Release 19.05 is based on CUDA 10.1 Update 1, which requires NVIDIA Driver release 418.xx. However, if you are running on Tesla (Tesla V100, Tesla P4, Tesla P40, or Tesla P100), you may use NVIDIA driver release 384.111+ or 410. The CUDA driver's compatibility package only supports particular drivers. For a complete list of supported drivers, see the CUDA Application Compatibility topic. For more information, see CUDA Compatibility and Upgrades.

GPU Requirements

Release 19.05 supports CUDA compute capability 6.0 and higher. This corresponds to GPUs in the Pascal, Volta, and Turing families. Specifically, for a list of GPUs that this compute capability corresponds to, see CUDA GPUs. For additional support details, see Deep Learning Frameworks Support Matrix.

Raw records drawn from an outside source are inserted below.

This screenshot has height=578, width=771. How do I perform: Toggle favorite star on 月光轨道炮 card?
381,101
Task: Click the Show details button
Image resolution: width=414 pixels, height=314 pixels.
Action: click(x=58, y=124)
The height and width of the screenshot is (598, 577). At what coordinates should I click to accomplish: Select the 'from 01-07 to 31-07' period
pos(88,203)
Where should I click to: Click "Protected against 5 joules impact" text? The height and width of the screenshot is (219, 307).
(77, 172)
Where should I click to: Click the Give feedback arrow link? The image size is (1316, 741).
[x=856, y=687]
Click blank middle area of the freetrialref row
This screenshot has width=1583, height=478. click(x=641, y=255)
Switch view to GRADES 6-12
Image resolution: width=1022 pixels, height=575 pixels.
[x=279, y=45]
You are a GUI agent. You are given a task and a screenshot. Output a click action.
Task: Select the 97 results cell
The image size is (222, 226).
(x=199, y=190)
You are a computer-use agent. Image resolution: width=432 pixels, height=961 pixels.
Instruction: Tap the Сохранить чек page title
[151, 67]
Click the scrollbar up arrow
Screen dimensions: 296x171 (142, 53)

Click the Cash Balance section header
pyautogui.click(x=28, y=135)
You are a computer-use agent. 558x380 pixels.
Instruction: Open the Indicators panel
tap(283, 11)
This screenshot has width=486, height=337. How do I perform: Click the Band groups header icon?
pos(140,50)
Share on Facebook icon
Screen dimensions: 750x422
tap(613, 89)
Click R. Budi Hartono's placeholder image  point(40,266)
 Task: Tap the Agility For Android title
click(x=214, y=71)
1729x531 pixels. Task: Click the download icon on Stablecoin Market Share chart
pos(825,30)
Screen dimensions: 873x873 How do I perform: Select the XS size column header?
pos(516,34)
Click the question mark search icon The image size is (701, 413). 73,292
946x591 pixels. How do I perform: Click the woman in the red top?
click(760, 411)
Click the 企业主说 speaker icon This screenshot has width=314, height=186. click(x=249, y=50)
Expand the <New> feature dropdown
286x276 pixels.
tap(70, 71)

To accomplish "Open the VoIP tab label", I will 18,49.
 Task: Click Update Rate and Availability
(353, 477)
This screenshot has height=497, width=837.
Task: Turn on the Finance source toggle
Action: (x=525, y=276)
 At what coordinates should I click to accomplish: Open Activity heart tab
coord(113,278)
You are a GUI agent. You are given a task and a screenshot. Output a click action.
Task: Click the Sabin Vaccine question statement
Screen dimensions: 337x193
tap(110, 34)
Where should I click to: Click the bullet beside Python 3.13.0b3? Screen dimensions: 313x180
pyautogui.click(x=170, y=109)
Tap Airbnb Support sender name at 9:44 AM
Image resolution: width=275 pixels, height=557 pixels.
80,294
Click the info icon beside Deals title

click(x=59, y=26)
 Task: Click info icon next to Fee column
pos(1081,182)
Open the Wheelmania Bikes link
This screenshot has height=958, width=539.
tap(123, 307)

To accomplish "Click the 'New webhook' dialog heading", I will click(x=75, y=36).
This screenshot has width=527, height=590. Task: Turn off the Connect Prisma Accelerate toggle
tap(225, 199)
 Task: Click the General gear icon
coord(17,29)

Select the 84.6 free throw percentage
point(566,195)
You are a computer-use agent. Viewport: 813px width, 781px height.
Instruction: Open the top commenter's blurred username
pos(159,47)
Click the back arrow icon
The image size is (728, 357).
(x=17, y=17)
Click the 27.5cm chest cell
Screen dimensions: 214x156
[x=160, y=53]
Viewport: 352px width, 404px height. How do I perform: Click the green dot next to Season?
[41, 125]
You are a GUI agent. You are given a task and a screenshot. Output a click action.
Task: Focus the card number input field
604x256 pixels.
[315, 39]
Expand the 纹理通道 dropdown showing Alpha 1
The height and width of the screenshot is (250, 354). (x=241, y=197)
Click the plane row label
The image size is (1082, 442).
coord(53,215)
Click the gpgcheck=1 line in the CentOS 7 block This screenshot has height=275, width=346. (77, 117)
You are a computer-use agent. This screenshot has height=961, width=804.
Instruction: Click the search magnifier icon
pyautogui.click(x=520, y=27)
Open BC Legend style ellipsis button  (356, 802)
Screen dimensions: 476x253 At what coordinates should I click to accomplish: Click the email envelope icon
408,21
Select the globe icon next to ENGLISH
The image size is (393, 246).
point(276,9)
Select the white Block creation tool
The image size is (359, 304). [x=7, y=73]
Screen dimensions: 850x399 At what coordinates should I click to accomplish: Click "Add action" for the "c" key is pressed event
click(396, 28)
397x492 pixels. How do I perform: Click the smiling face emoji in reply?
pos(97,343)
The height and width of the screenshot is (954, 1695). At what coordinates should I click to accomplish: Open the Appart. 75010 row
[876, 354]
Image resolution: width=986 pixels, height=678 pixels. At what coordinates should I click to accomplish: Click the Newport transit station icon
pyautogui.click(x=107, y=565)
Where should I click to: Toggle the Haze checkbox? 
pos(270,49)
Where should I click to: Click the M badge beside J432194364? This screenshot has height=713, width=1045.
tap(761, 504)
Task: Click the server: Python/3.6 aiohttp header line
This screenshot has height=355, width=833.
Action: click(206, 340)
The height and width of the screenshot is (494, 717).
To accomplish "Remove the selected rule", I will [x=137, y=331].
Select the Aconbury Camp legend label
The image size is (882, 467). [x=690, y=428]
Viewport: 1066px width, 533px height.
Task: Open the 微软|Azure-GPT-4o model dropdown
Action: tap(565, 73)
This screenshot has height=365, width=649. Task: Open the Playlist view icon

Key Features and Enhancements

This Inference Server release includes the following key features and enhancements.
  • The inference server container image version 19.05 is based on NVIDIA TensorRT Inference Server 1.2.0, TensorFlow 1.13.1, and Caffe2 0.8.2.
  • Latest version of NVIDIA CUDA 10.1 Update 1 including cuBLAS 10.1 Update 1
  • Latest version of NVIDIA cuDNN 7.6.0
  • Latest version of TensorRT 5.1.5
  • Ensembling is now available. An ensemble represents a pipeline of one or more models and the connection of input and output tensors between those models. A single inference request to an ensemble will trigger the execution of the entire pipeline.
  • Added a Helm chart that deploys a single TensorRT Inference Server into a Kubernetes cluster.
  • The client Makefile now supports building for both Ubuntu 18.04 and Ubuntu 16.04. The Python wheel produced from the build is now compatible with both Python2 and Python3.
  • The perf_client application now has a --percentile flag that can be used to report latencies instead of reporting average latency (which remains the default). For example, using --percentile=99 causes perf_client to report the 99th percentile latency.
  • The perf_client application now has a -z option to use zero-valued input tensors instead of random values.
  • Improved error reporting of incorrect input/output tensor names for TensorRT models.
  • Added --allow-gpu-metrics option to enable/disable reporting of GPU metrics.

Known Issues

There are no known issues in this release.